Manovra, nel 2020 spinta al Pil limitata allo 0,3%
Verso la Nadef. Effetto espansivo quasi solo dallo stop all’Iva, che pesa per il 66% della manovra. Obiettivo crescita a 0,5-0,6%, si tratta con la Ue per un deficit al 2,1-2,2%
di Marco Rogari e Gianni Trovati
Verso la Nadef. Effetto espansivo quasi solo dallo stop all’Iva, che pesa per il 66% della manovra. Obiettivo crescita a 0,5-0,6%, si tratta con la Ue per un deficit al 2,1-2,2%
3' di lettura
La ruota dei numeri sulla finanza pubblica italiana entra nell’ultimo giro prima della Nota di aggiornamento al Def (Nadef) attesa fra giovedì 26 e venerdì 27 settembre in consiglio dei ministri. A ballare ancora sono soprattutto i dati sul Pil 2020. Ma un dato è chiaro.

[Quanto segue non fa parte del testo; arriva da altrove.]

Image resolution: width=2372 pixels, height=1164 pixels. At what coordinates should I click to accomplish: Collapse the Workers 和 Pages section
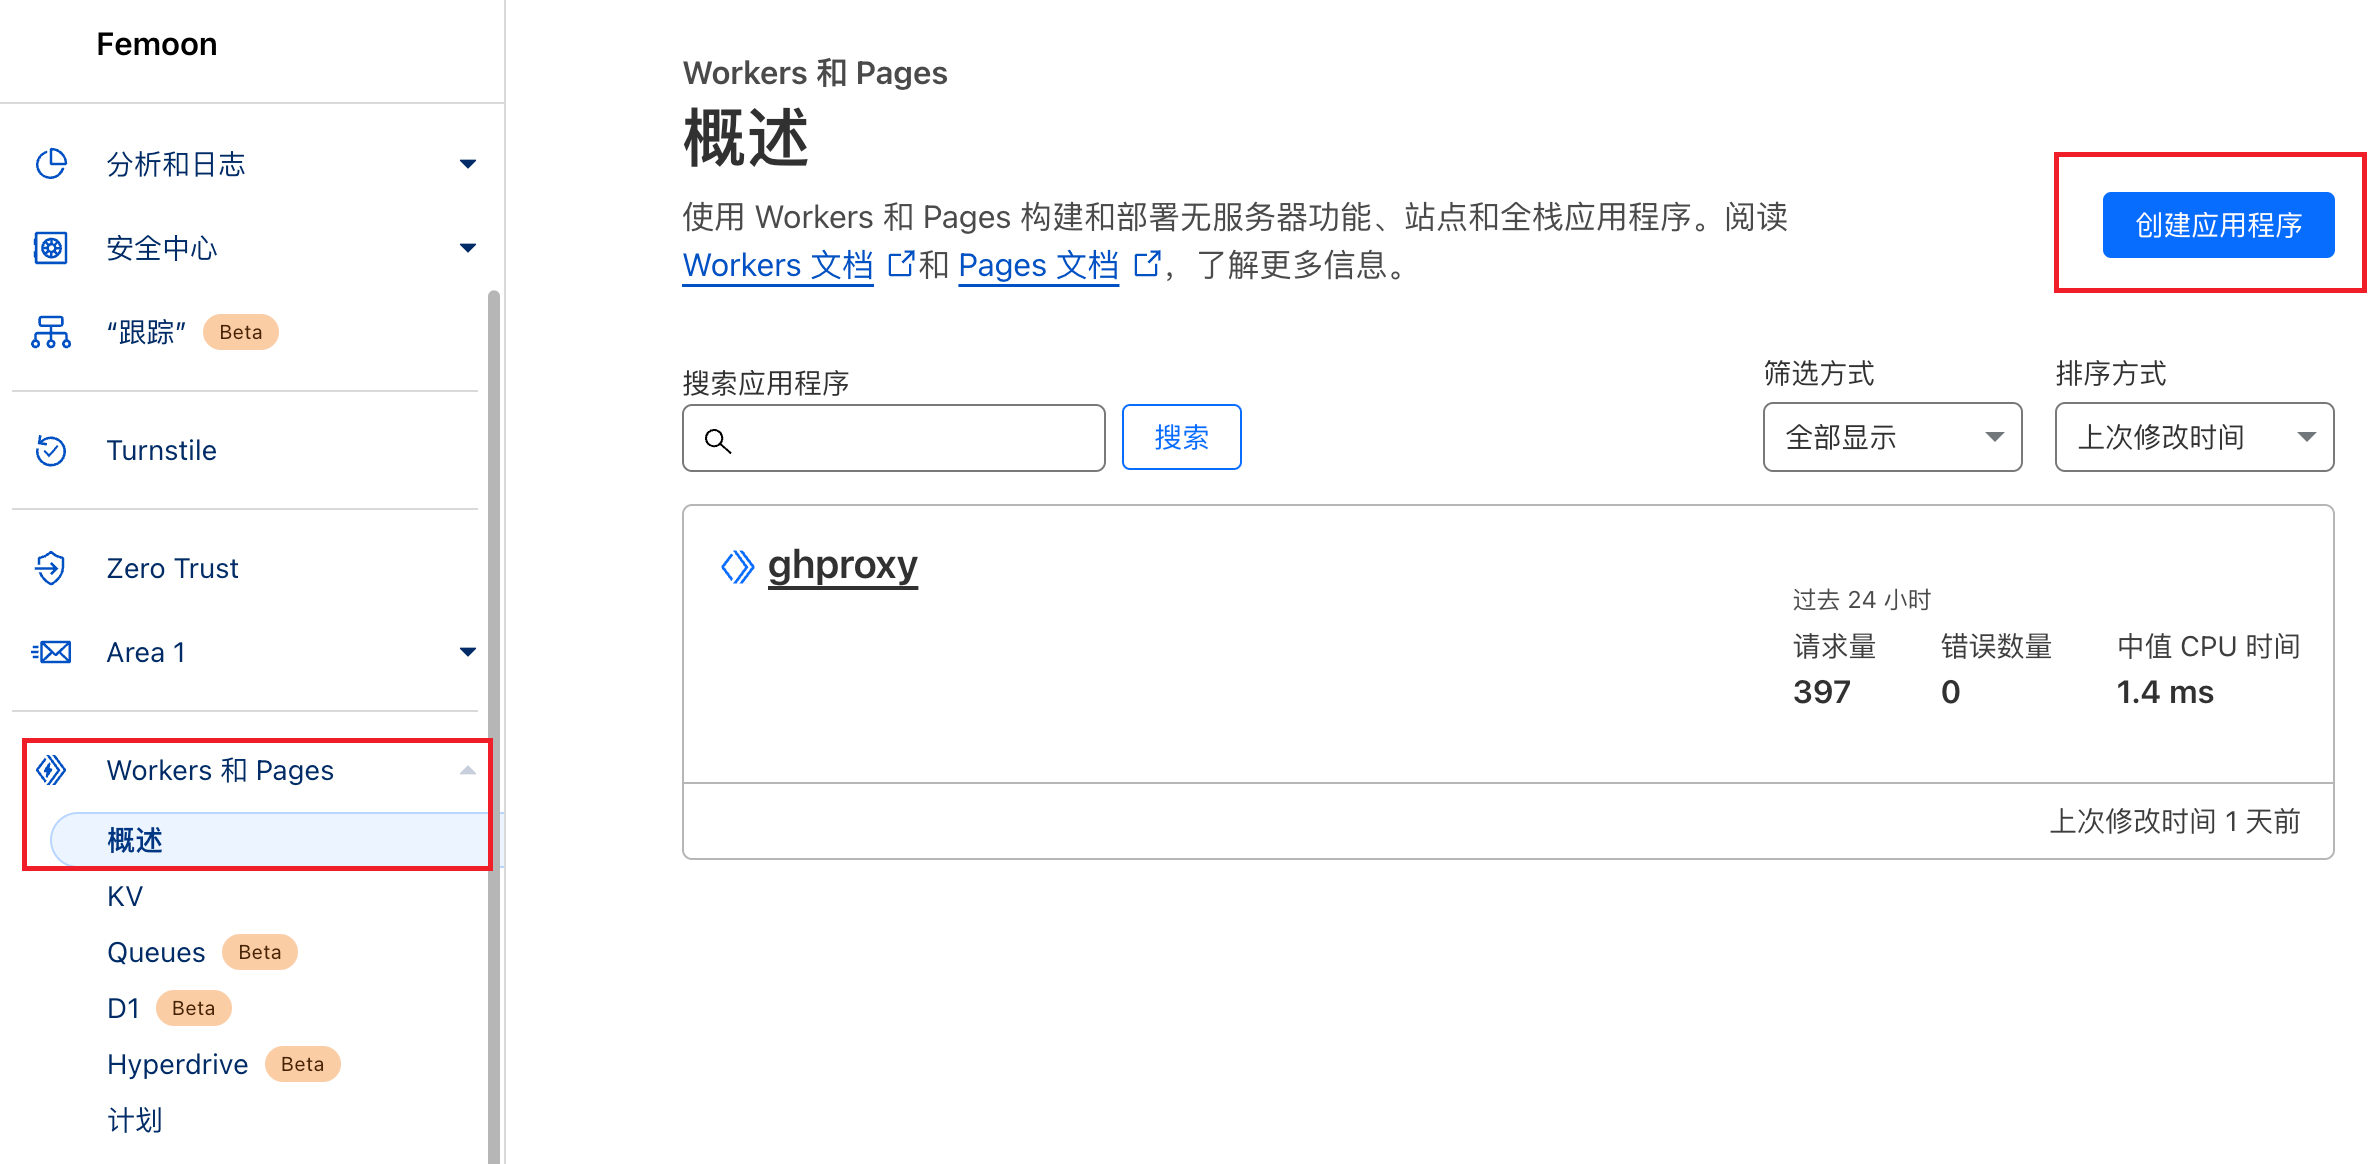(x=466, y=769)
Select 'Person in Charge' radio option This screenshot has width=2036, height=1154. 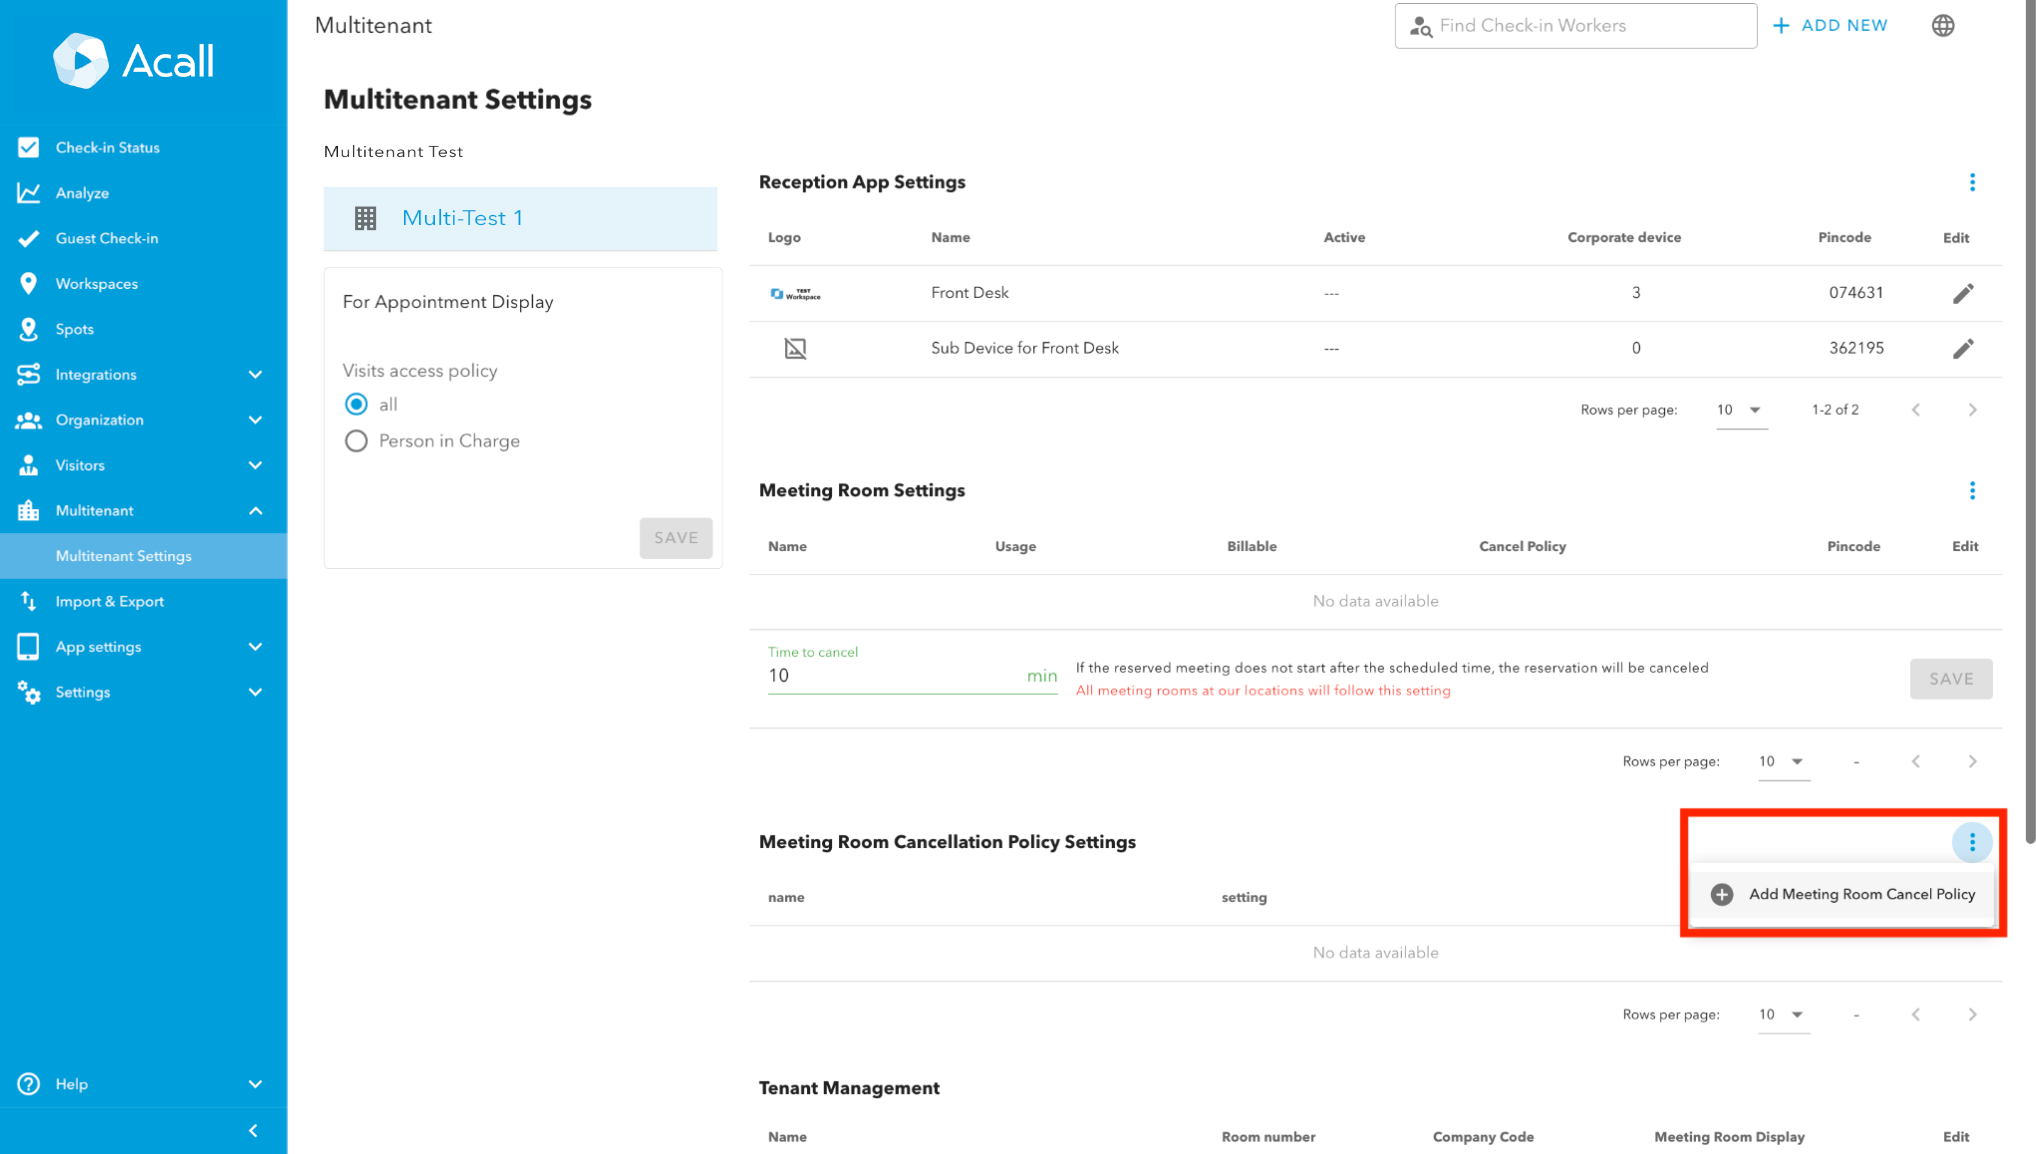[x=356, y=441]
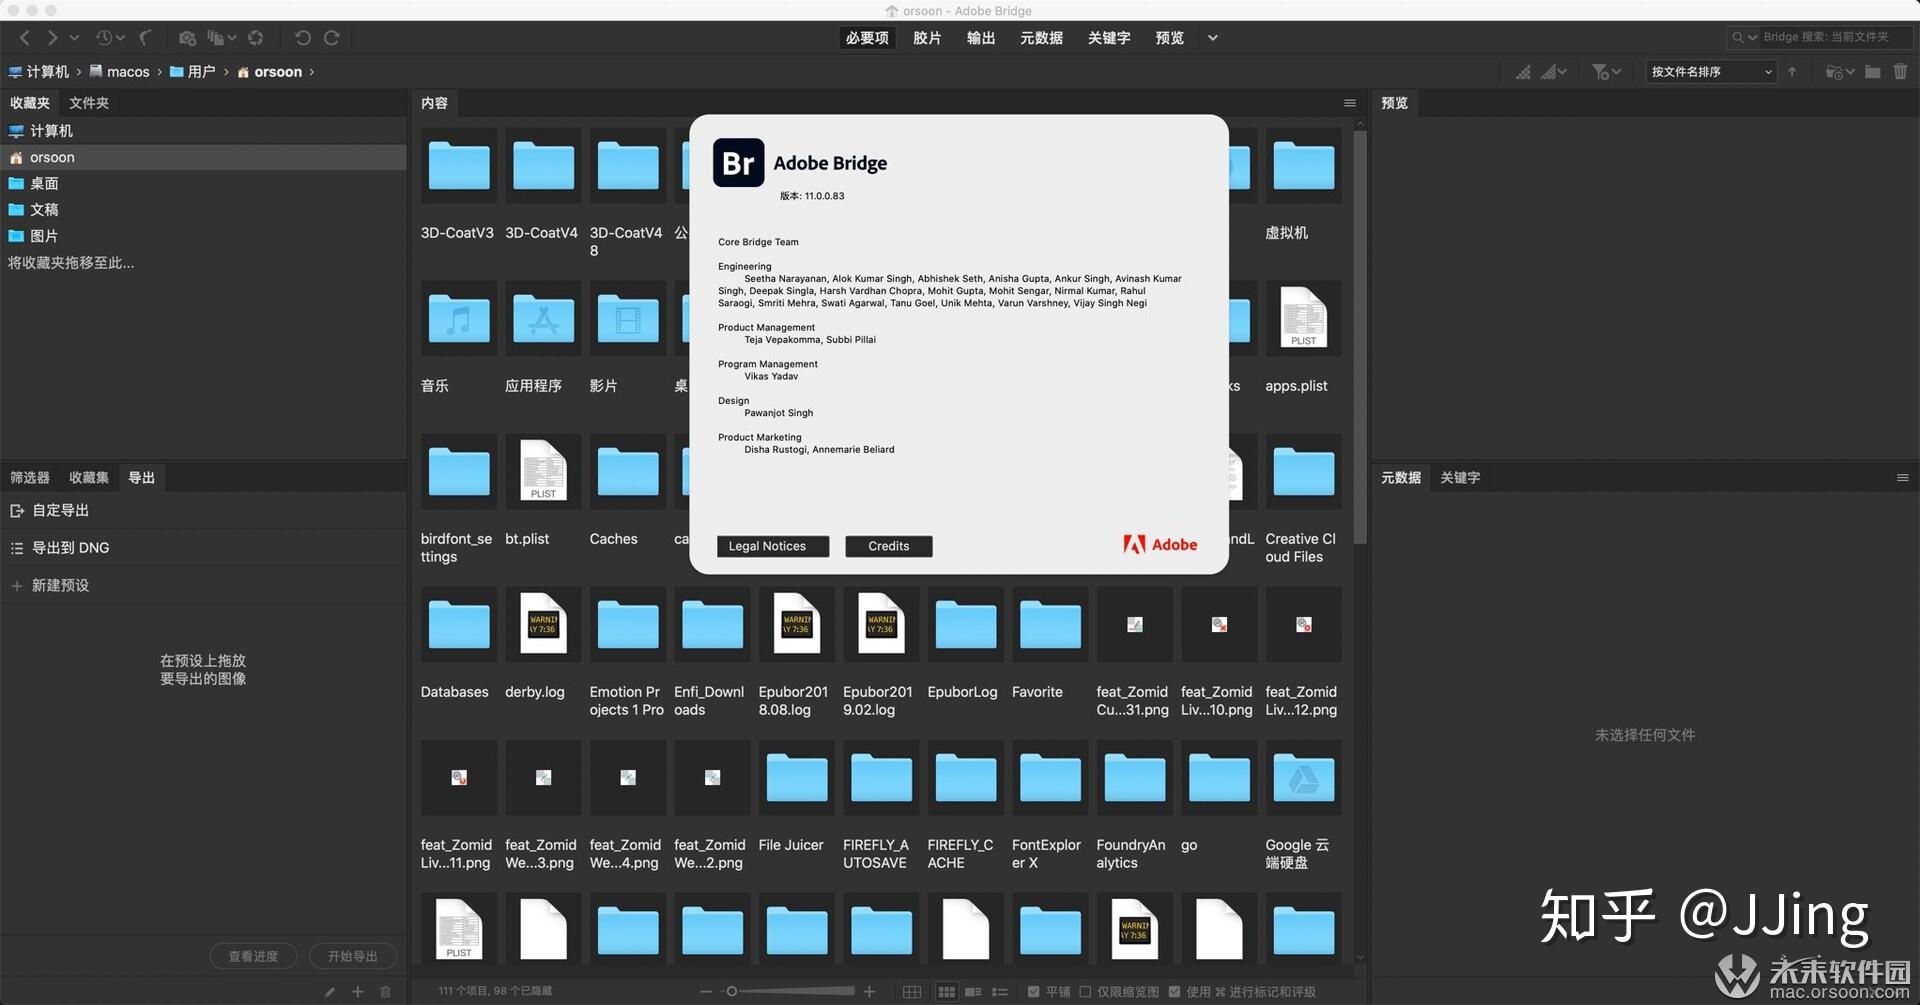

La spinta alla crescita per il prossimo anno non potrà andare oltre lo 0,2-0,3% di Pil, e sarà in larga parte contabile: nel senso che la distanza fra la dinamica del Pil tendenziale, cioè a legislazione invariata, e quella programmatica da realizzare grazie alla manovra sarà prodotta quasi esclusivamente dallo stop agli aumenti Iva da 23,1 miliardi oggi inclusi nei calcoli del Def.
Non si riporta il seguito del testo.